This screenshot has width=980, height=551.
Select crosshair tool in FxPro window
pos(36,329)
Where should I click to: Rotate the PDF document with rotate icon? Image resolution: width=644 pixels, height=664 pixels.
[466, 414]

----------------

> ABOUT THIS EXERCISE
Reproduce all of the data above, exactly and without omission.

> EXERCISE RESPONSE
This screenshot has width=980, height=551.
Select crosshair tool in FxPro window
pos(36,329)
Where should I click to: Rotate the PDF document with rotate icon? Image resolution: width=644 pixels, height=664 pixels.
[466, 414]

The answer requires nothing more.